Edit the records below, replacing every "Image resolution" with "Screen resolution" and leaving everything else unchanged.

---------- Given information

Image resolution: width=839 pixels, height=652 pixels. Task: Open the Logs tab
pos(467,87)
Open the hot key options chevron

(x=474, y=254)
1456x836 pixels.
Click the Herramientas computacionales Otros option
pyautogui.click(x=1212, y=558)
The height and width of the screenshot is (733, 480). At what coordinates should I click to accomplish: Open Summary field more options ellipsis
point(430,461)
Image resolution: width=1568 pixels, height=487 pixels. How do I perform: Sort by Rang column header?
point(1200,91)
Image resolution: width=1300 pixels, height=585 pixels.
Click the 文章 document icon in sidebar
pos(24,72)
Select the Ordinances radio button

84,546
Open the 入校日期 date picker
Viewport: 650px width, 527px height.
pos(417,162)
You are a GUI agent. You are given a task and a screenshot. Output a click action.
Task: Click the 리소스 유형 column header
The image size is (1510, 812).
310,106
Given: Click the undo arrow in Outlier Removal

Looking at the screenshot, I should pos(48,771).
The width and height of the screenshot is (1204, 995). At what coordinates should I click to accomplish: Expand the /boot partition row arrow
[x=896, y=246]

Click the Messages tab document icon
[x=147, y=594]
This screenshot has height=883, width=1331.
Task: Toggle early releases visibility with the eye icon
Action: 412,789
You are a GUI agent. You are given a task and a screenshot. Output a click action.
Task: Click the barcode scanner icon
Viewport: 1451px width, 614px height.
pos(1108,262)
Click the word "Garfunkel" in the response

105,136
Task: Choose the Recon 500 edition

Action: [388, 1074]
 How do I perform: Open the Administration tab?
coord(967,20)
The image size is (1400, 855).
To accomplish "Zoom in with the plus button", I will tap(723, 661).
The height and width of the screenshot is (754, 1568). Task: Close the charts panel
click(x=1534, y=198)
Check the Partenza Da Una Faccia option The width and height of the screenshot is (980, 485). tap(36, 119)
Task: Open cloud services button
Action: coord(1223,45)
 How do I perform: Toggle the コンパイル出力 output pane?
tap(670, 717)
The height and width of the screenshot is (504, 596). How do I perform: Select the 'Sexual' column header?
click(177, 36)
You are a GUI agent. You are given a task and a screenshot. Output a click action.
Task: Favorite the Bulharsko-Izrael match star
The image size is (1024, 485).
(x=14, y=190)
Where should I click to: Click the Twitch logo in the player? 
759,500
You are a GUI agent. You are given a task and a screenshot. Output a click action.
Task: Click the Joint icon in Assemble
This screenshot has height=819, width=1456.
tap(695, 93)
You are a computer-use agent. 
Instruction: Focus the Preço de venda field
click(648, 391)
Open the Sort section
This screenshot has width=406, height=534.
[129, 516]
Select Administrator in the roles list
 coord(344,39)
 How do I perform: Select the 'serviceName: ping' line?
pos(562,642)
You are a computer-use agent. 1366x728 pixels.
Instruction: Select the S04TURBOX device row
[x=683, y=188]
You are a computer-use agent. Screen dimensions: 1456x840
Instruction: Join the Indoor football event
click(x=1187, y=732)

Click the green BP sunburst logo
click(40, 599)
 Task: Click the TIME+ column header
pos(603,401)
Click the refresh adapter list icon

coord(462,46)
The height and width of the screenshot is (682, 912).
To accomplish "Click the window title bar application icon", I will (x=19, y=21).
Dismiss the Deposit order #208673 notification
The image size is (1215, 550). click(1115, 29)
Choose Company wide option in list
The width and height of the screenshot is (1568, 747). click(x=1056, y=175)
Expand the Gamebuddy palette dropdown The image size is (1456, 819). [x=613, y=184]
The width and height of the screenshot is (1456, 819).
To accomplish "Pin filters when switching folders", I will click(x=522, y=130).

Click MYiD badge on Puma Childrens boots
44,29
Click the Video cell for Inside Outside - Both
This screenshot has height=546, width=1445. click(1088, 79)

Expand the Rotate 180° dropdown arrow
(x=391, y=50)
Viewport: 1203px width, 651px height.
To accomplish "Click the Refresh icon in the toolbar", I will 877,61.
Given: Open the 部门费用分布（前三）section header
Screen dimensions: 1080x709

--------------------

Problem solution >>
Screen resolution: width=839 pixels, height=652 pixels. Task: Open the Logs tab
pos(467,87)
Open the hot key options chevron

(x=474, y=254)
1456x836 pixels.
Click the Herramientas computacionales Otros option
pyautogui.click(x=1212, y=558)
The height and width of the screenshot is (733, 480). At what coordinates should I click to accomplish: Open Summary field more options ellipsis
point(430,461)
Screen resolution: width=1568 pixels, height=487 pixels. How do I perform: Sort by Rang column header?
point(1200,91)
Screen resolution: width=1300 pixels, height=585 pixels.
Click the 文章 document icon in sidebar
pos(24,72)
Select the Ordinances radio button

84,546
Open the 入校日期 date picker
Viewport: 650px width, 527px height.
pos(417,162)
You are a GUI agent. You are given a task and a screenshot. Output a click action.
Task: Click the 리소스 유형 column header
The image size is (1510, 812).
310,106
Given: Click the undo arrow in Outlier Removal

Looking at the screenshot, I should pos(48,771).
The width and height of the screenshot is (1204, 995). At what coordinates should I click to accomplish: Expand the /boot partition row arrow
[x=896, y=246]

Click the Messages tab document icon
[x=147, y=594]
This screenshot has height=883, width=1331.
Task: Toggle early releases visibility with the eye icon
Action: 412,789
You are a GUI agent. You are given a task and a screenshot. Output a click action.
Task: Click the barcode scanner icon
Viewport: 1451px width, 614px height.
pos(1108,262)
Click the word "Garfunkel" in the response

105,136
Task: Choose the Recon 500 edition

Action: [388, 1074]
 How do I perform: Open the Administration tab?
coord(967,20)
The image size is (1400, 855).
To accomplish "Zoom in with the plus button", I will tap(723, 661).
The height and width of the screenshot is (754, 1568). Task: Close the charts panel
click(x=1534, y=198)
Check the Partenza Da Una Faccia option The width and height of the screenshot is (980, 485). tap(36, 119)
Task: Open cloud services button
Action: coord(1223,45)
 How do I perform: Toggle the コンパイル出力 output pane?
tap(670, 717)
The height and width of the screenshot is (504, 596). How do I perform: Select the 'Sexual' column header?
click(177, 36)
You are a GUI agent. You are given a task and a screenshot. Output a click action.
Task: Favorite the Bulharsko-Izrael match star
The image size is (1024, 485).
(x=14, y=190)
Where should I click to: Click the Twitch logo in the player? 
759,500
You are a GUI agent. You are given a task and a screenshot. Output a click action.
Task: Click the Joint icon in Assemble
This screenshot has height=819, width=1456.
tap(695, 93)
You are a computer-use agent. 
Instruction: Focus the Preço de venda field
click(648, 391)
Open the Sort section
This screenshot has width=406, height=534.
[129, 516]
Select Administrator in the roles list
 coord(344,39)
 How do I perform: Select the 'serviceName: ping' line?
pos(562,642)
You are a computer-use agent. 1366x728 pixels.
Instruction: Select the S04TURBOX device row
[x=683, y=188]
You are a computer-use agent. Screen dimensions: 1456x840
Instruction: Join the Indoor football event
click(x=1187, y=732)

Click the green BP sunburst logo
click(40, 599)
 Task: Click the TIME+ column header
pos(603,401)
Click the refresh adapter list icon

coord(462,46)
The height and width of the screenshot is (682, 912).
To accomplish "Click the window title bar application icon", I will (x=19, y=21).
Dismiss the Deposit order #208673 notification
The image size is (1215, 550). click(1115, 29)
Choose Company wide option in list
The width and height of the screenshot is (1568, 747). click(x=1056, y=175)
Expand the Gamebuddy palette dropdown The image size is (1456, 819). [x=613, y=184]
The width and height of the screenshot is (1456, 819).
To accomplish "Pin filters when switching folders", I will click(x=522, y=130).

Click MYiD badge on Puma Childrens boots
44,29
Click the Video cell for Inside Outside - Both
This screenshot has height=546, width=1445. click(1088, 79)

Expand the Rotate 180° dropdown arrow
(x=391, y=50)
Viewport: 1203px width, 651px height.
To accomplish "Click the Refresh icon in the toolbar", I will 877,61.
Given: Open the 部门费用分布（前三）section header
Screen dimensions: 1080x709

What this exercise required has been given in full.